In deze uitspraak van de Rechtbank Zeeland-West-Brabant op 29 september 2022, wordt het beroep van eiseres tegen een last onder dwangsom beoordeeld. Eiseres, vertegenwoordigd door haar gemachtigde mr. R.A.H. van Huijgevoort, had bezwaar gemaakt tegen het besluit van de burgemeester van Tilburg, dat op 11 oktober 2021 was genomen. De burgemeester had eiseres een last onder dwangsom opgelegd wegens overtreding van artikel 67 van de Algemene Plaatselijke Verordening (APV), in verband met vermoedelijke drugshandel. De rechtbank heeft het beroep op 18 augustus 2022 behandeld, waarbij de burgemeester werd vertegenwoordigd door mr. G.D.A. Dellevoet. Eiseres was niet aanwezig tijdens de zitting.

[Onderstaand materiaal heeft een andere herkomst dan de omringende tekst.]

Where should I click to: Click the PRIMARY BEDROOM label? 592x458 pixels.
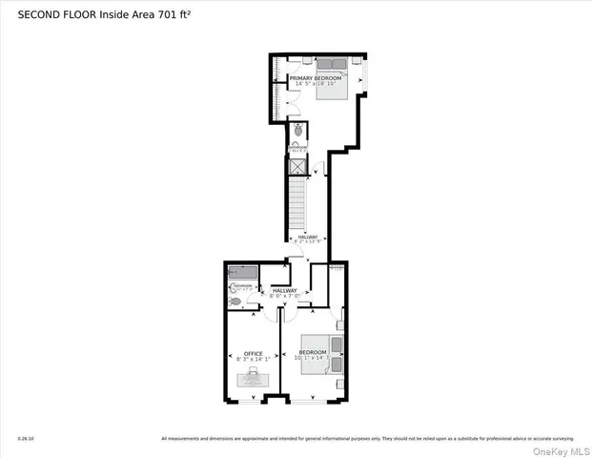click(312, 77)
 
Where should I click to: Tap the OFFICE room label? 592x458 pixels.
click(254, 353)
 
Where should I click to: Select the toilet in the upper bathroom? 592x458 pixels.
click(298, 132)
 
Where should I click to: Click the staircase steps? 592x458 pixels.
click(296, 205)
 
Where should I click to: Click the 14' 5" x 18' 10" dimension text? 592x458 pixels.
click(312, 85)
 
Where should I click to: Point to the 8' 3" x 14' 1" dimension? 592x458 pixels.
click(254, 360)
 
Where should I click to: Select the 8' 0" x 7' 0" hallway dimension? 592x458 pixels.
click(285, 297)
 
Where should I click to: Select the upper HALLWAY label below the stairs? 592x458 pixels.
click(308, 238)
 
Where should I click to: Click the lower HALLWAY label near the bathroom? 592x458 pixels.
click(285, 290)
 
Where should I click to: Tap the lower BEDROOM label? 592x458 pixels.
click(312, 352)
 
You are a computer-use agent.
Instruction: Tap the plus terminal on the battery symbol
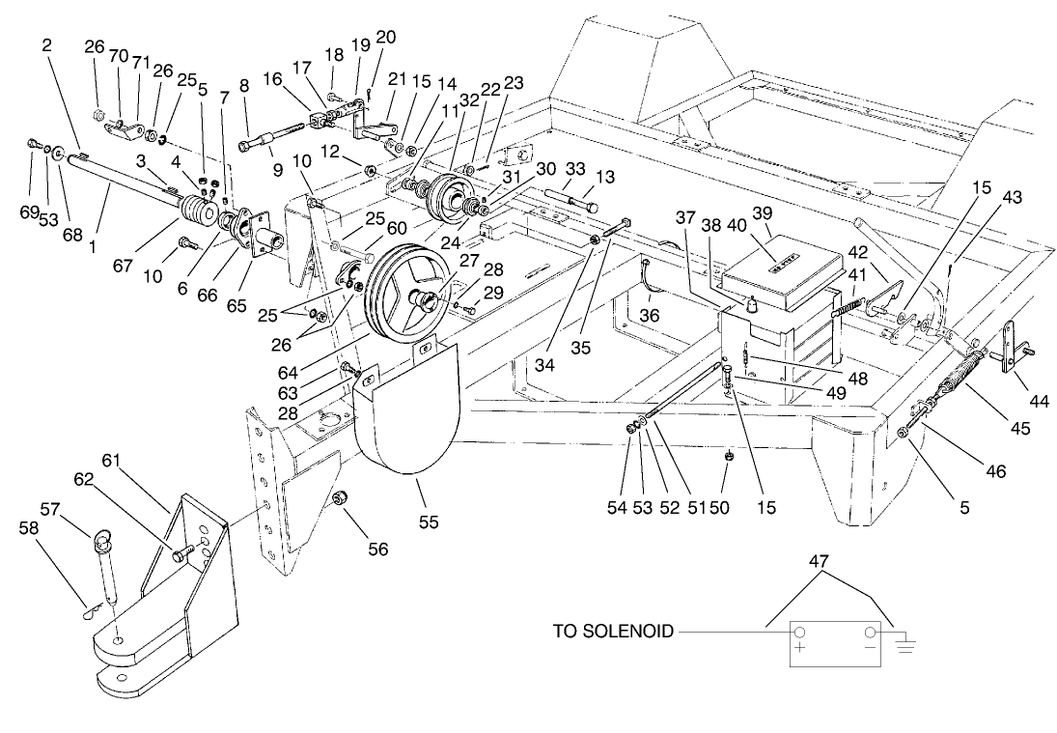click(799, 633)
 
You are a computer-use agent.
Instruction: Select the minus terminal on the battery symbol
click(872, 633)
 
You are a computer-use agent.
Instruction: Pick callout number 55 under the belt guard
click(429, 522)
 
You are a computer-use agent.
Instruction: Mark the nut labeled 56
click(341, 499)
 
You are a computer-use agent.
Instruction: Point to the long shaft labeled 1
click(125, 178)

De rechtbank heeft vastgesteld dat de burgemeester bevoegd was om de last onder dwangsom op te leggen, gezien de omstandigheden van de zaak. Eiseres had op 27 november 2020 contact gehad met een man die later werd aangehouden met drugs. Bij een doorzoeking van eiseres werden ook drugs aangetroffen. Eiseres betwistte de beschuldigingen en stelde dat zij enkel een daklozenkrantje had willen kopen. De rechtbank oordeelde echter dat de burgemeester voldoende bewijs had om de last onder dwangsom op te leggen, en dat eiseres artikel 67 van de APV had overtreden.
De rechtbank verklaarde het beroep ongegrond en oordeelde dat eiseres geen recht had op terugbetaling van griffierechten of vergoeding van proceskosten. De uitspraak werd openbaar gemaakt en partijen werden geïnformeerd over de mogelijkheid tot hoger beroep bij de Raad van State.